Acute Pain: Managing pain immediately

Treatment options 

The good news is that in most instances, acute pain can be treated fairly easily at home. Depending on the injury, you can use the RICE model (rest, ice, compression, and elevation) or other appropriate first aid. Nonprescription painkillers are a helpful option as well. “I think there’s no better anti-inflammatory than ibuprofen, and that’s over-the-counter,” says Nagel.

If those measures don’t help, people usually seek out a doctor for professional advice. But again, without much standardization in care, “it’s totally dependent on who you see,” Nagel says. Often, health care providers will call for expensive imaging tests (which Nagel says may not even be necessary), call for prescription painkillers, and send the patient on their way.

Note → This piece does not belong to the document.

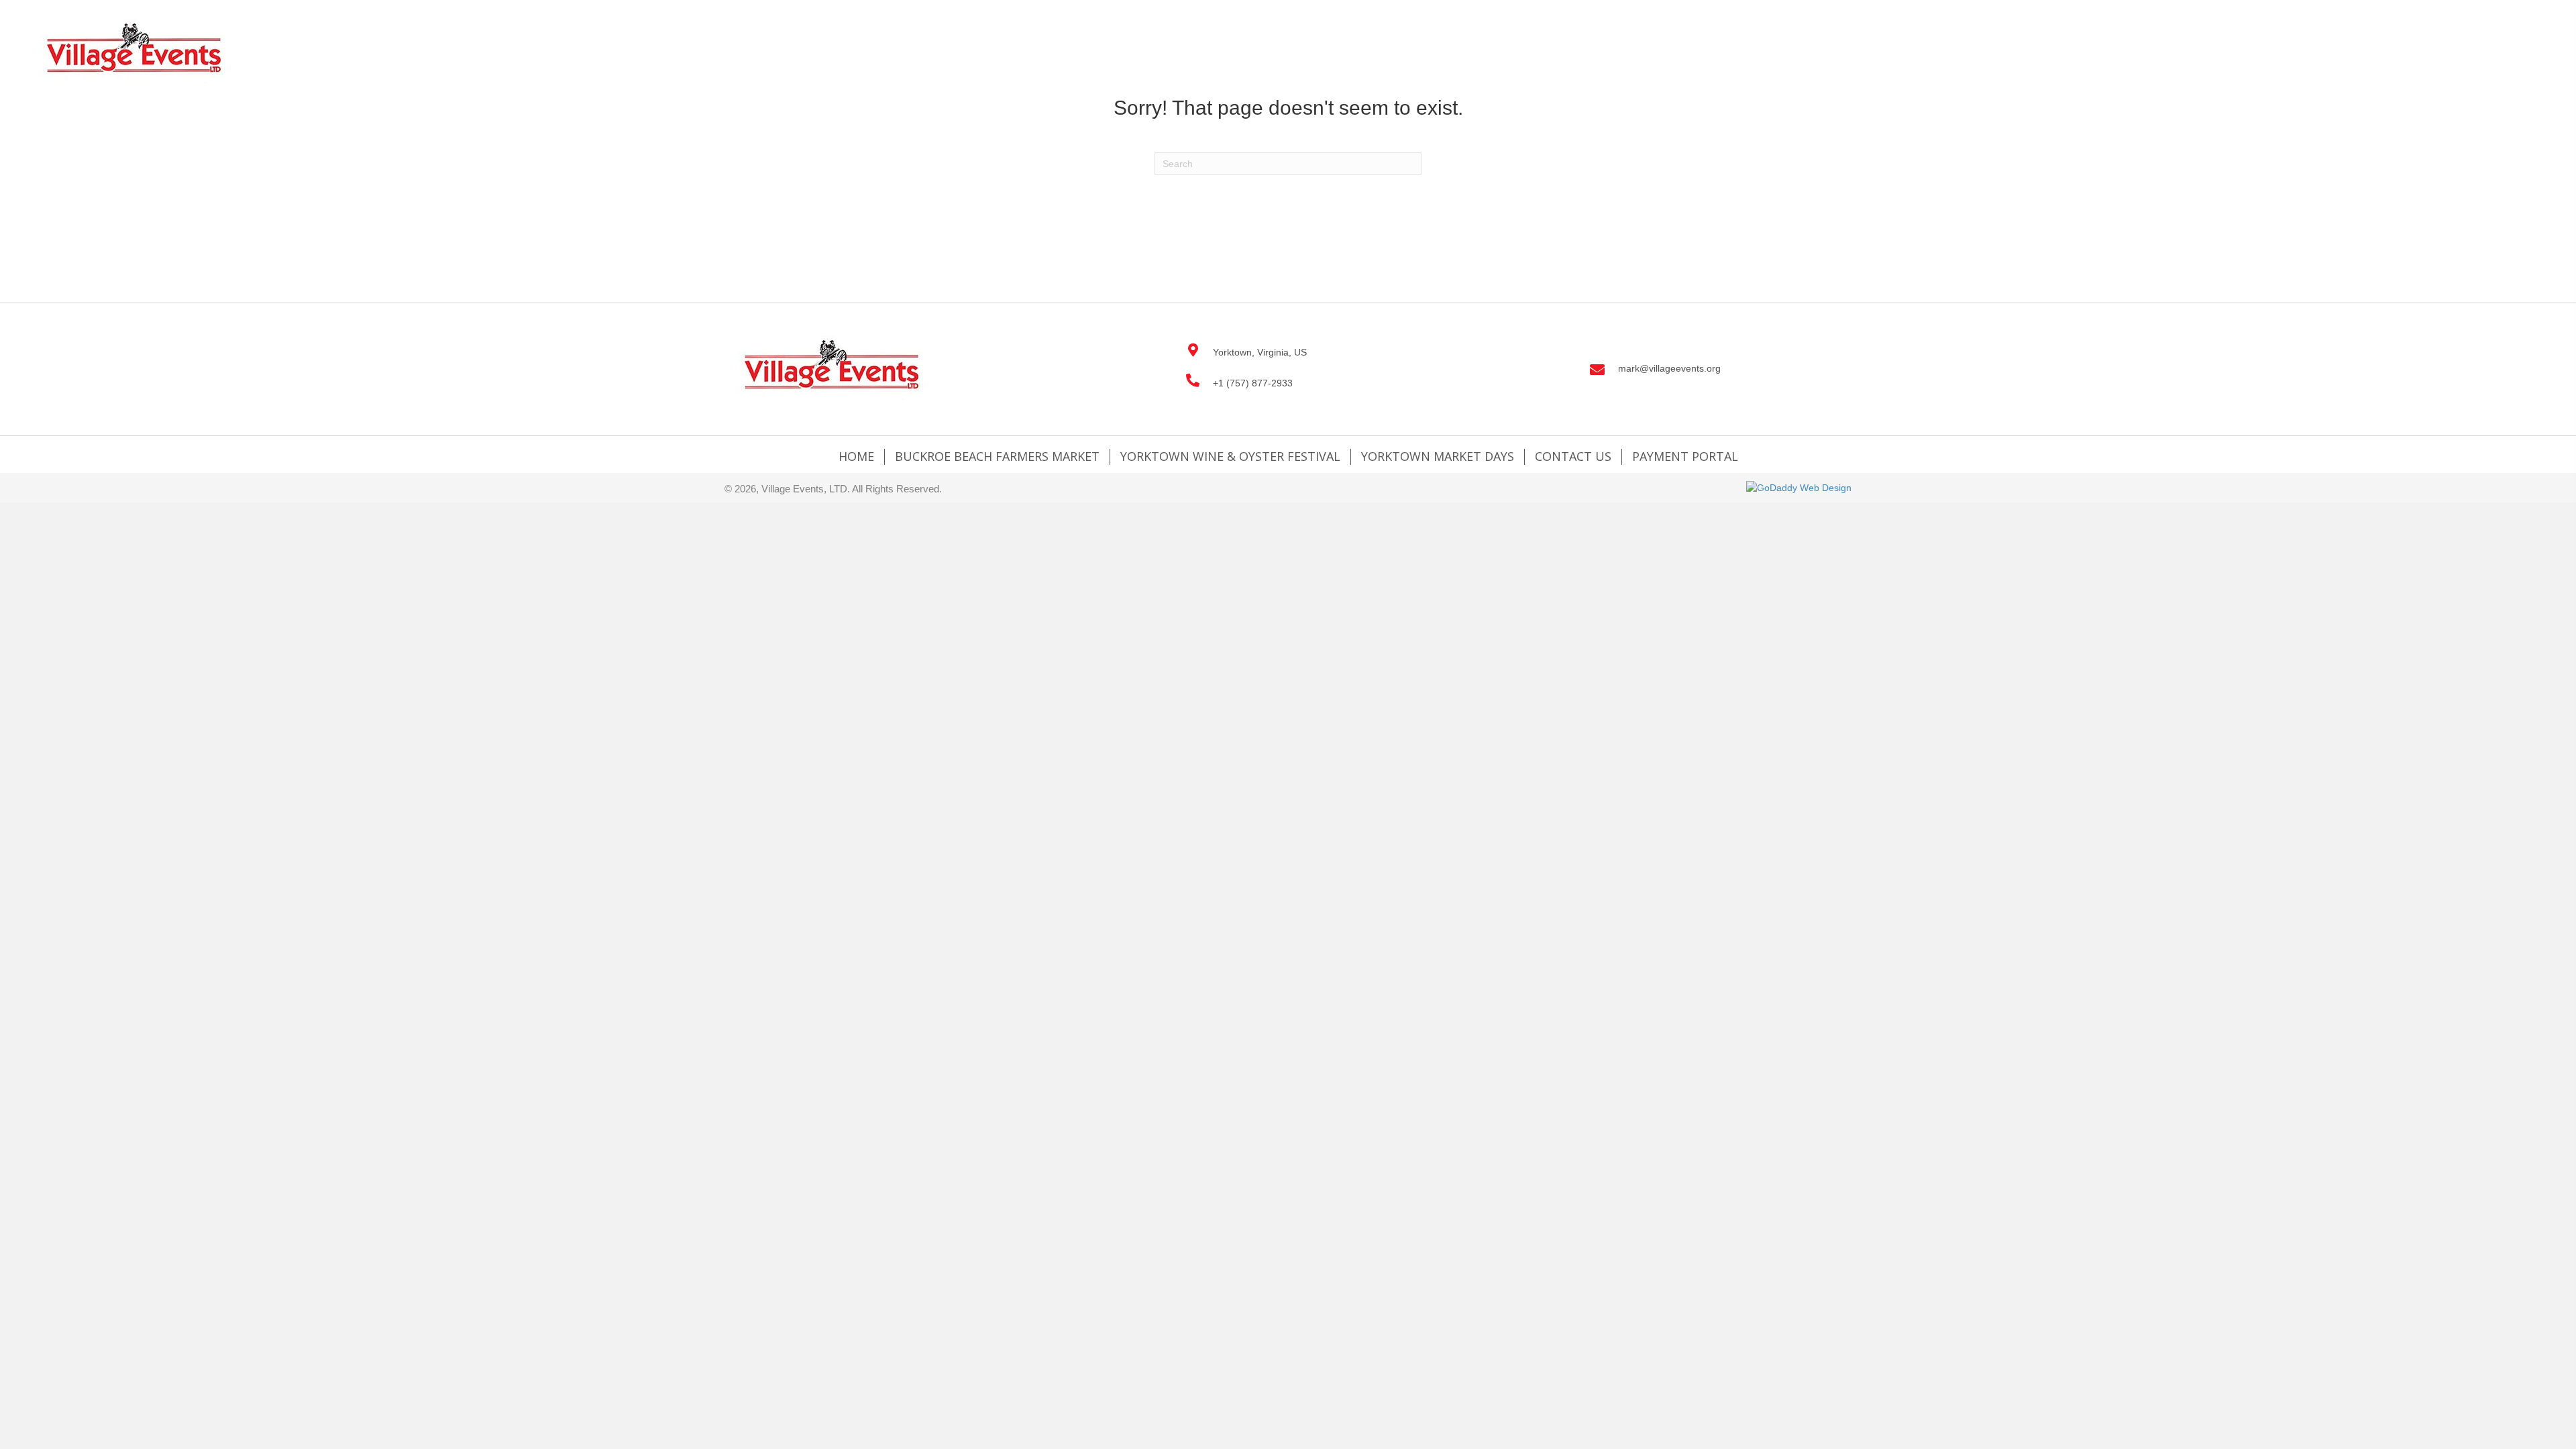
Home (856, 456)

Nagel believes there is a better way. One of the most important tenets of pain management, he believes, is taking a holistic approach. “You have to look at the whole person and not just the injury,” he says. “In what setting did the pain occur, how has it been affecting their quality of life, even the psychosocial aspects of the injury.”

There’s good evidence that a negative emotional or social response to an acute injury can promote the development of chronic pain—for instance, if an individual is accused of malingering, or does not receive good support at home or in the workplace in the aftermath of their injury. The best approach from a health outcome perspective, according to Nagel, is to show support for an injured person as more information is gathered.

He also advocates an overall active strategy compared to a passive one. In other words, while doctors used to prescribe bed rest, now it’s more accepted to use rehabilitation techniques for orthopedic pain. “Activity is a lot better than passivity at treating problems,” says Nagel. He recommends those who experience acute pain to implement a brief period of self-care at home, and if that doesn’t seem to be helping, to seek out restorative options. Those he endorses include chiropractic care—”the whole field is way different than it was 10 years ago,” he says—massage therapy, low-level lasers, acupressure and acupuncture, and electrical stimulation devices.

Nagel’s guide, as well as the MyPainPlan resources that can help with acute pain in addition to chronic pain, can be a good go-to for more information on these techniques, so that you can discuss the options with your health care provider. Because of the distinct possibility that acute pain can transition to chronic, taking proactive measures as quickly as possible can make a difference after an acute injury or event.